Since its launch in July 2008, it has generated revenue of $429 million for the company
Apple (AAPL) claims to run the App Store at or near break even, and apparently that’s not terribly far from the truth.
In a report to clients issued Wednesday, Piper Jaffray’s Gene Munster uses two data points Steve Jobs delivered in his keynote two weeks ago — 5 billion apps downloaded, $1 billion to developers — to build the first independent model of the App Store as a line of business. His key findings:
- $1 billion generated for developers since the store launched on 7/10/08 suggests gross app store revenue of $1.4 billion, $429 million of which Apple keeps after paying the developers’ 70% cut.
- App pricing data suggest that 81% of apps are free and 19% are paid, with an ASP (average selling price) of $1.49.

• [SUPPLIED ENTRIES]:
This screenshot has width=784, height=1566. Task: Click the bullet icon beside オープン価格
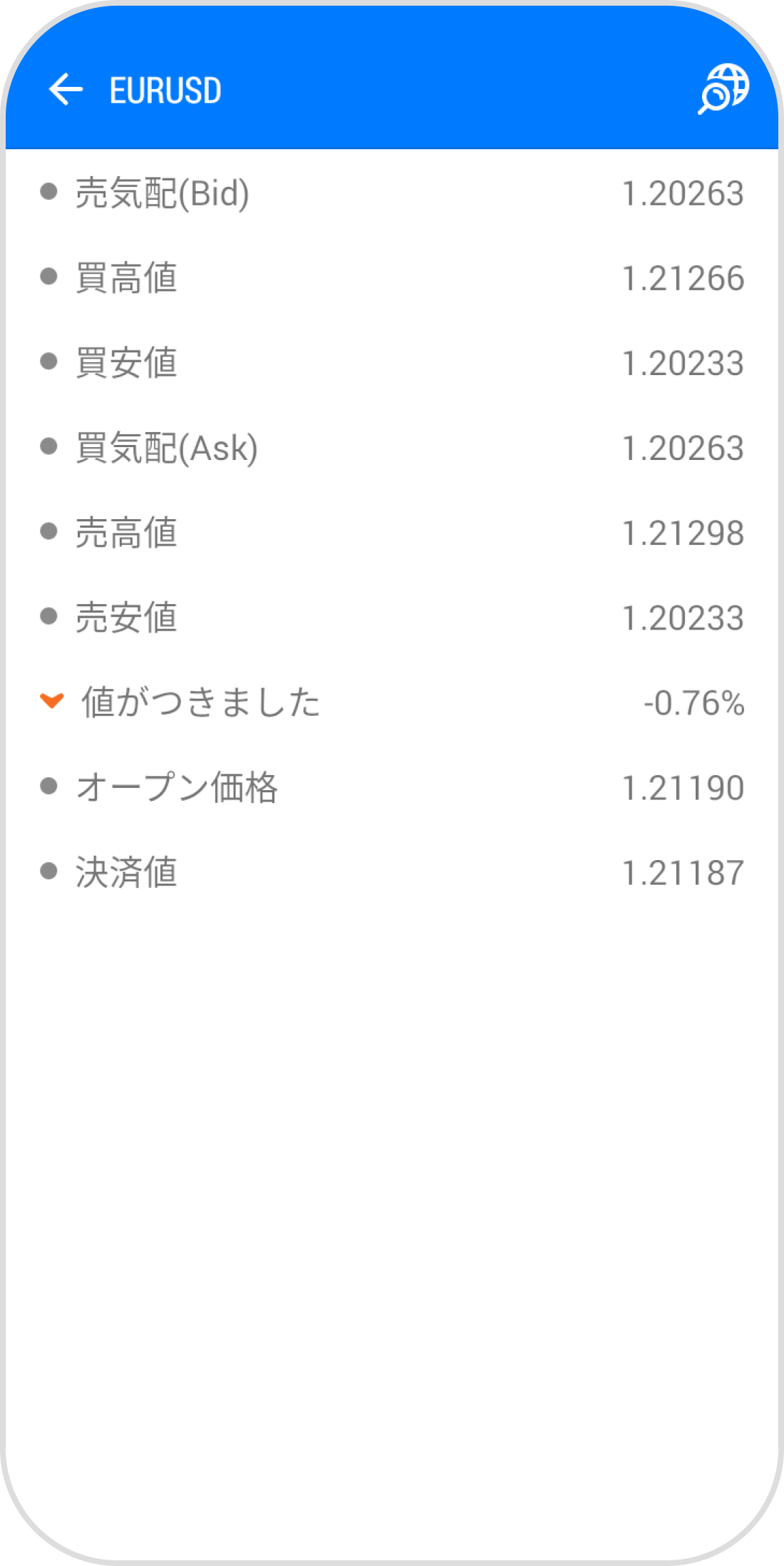(50, 786)
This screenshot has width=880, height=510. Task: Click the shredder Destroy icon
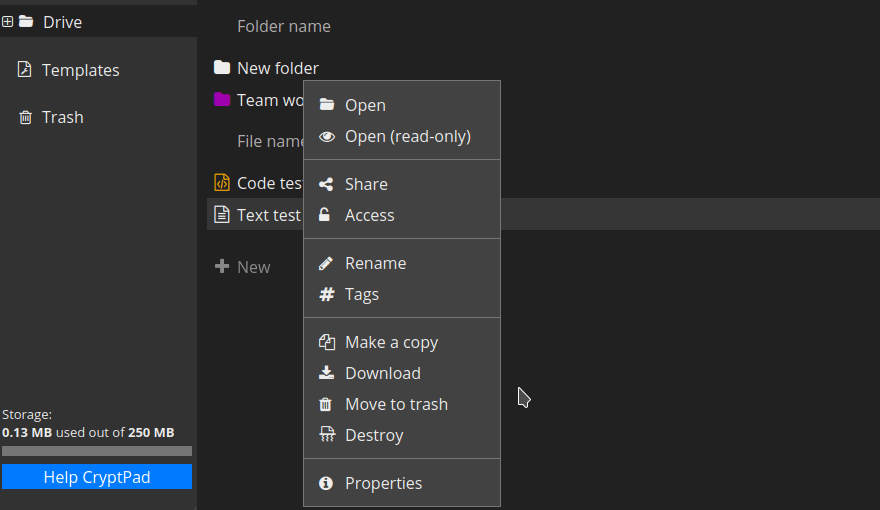(326, 435)
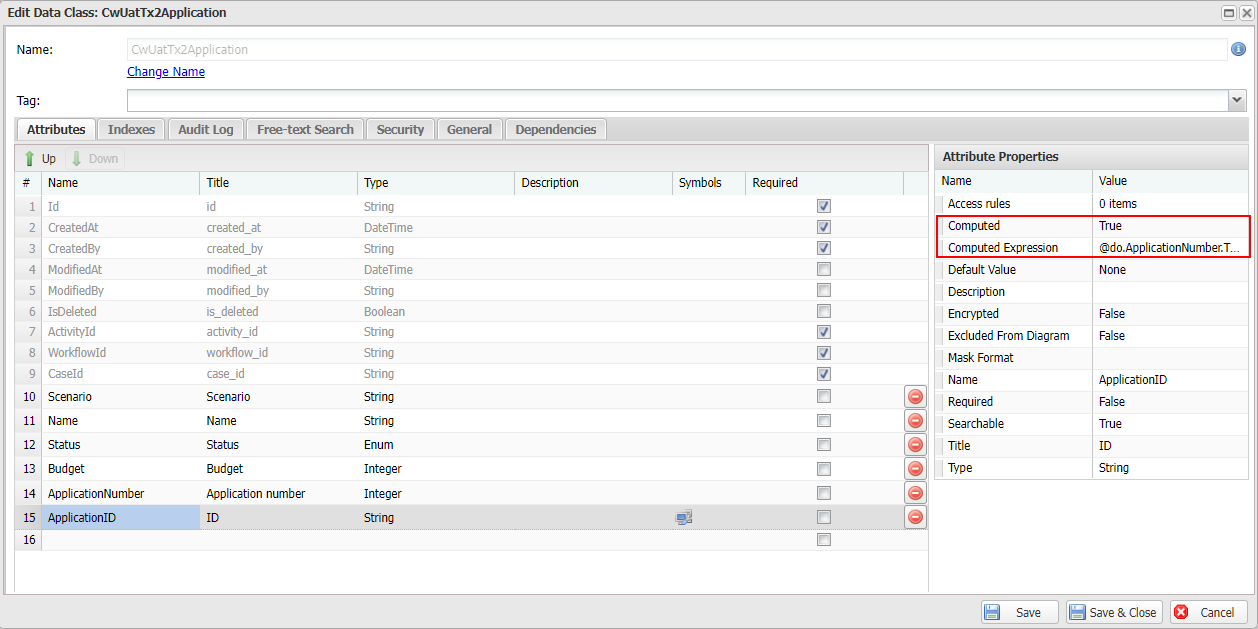
Task: Open the Audit Log tab
Action: [205, 130]
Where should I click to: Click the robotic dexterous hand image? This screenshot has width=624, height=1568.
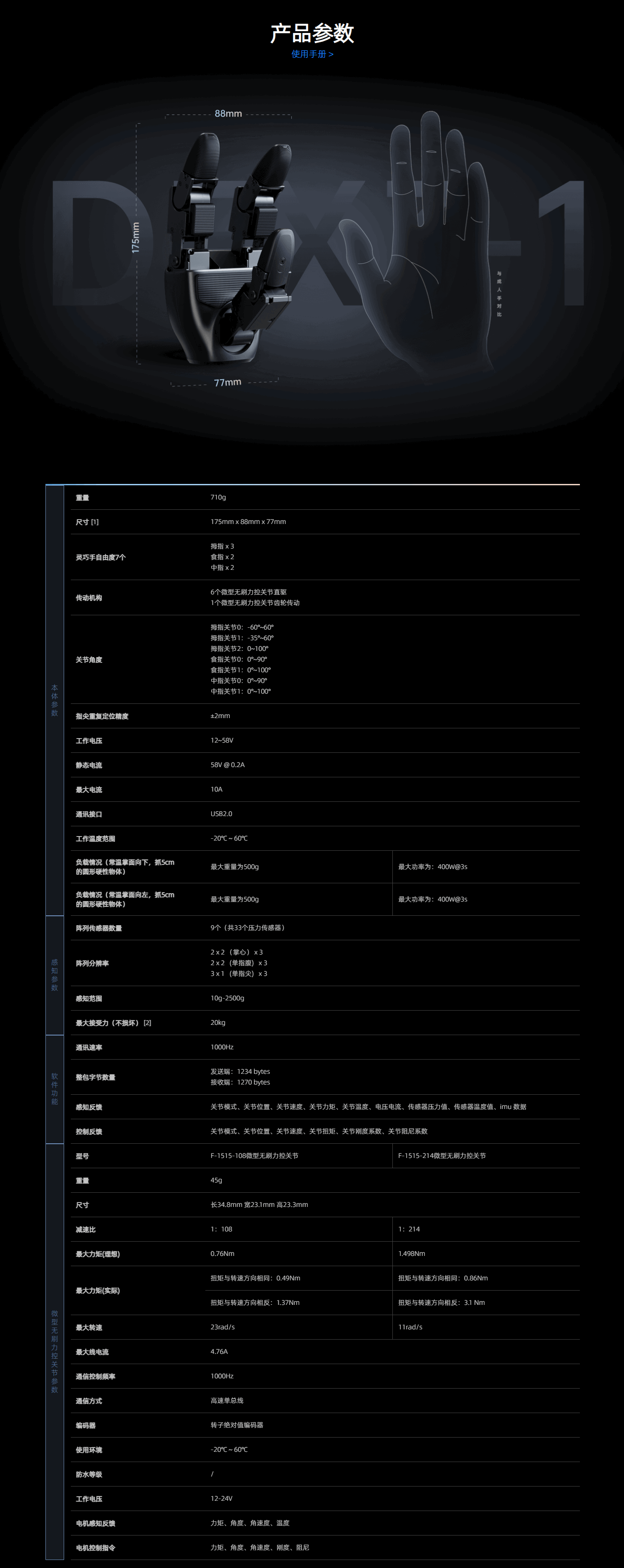[228, 250]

• [INSTRUCTIONS FOR THE TASK]:
Continue the article about Apple's App Store revenue, picking up after its final bullet point.

• [ANSWER TO THE EXERCISE]:
- Apple’s gross margin on the App Store is about 44%, according to Munster, assuming 70% goes to the developer, $0.20 plus 2% of the ASP to the credit card company, and 1% for storage and delivery.
- Apple has generated a total of $33.7 billion in gross profit since the App Store launched, to which the App Store has contributed $189 million, or 1%.
- Over the same time period (Q4 2008 to Q2 2010), the entire iTunes store has generated $3.6 billion in revenue, to which the App Store has contributed $429 million, or 12%.
Of course, the purpose of the App Store is to drive sales of Apple hardware, and in that it is succeeding admirably.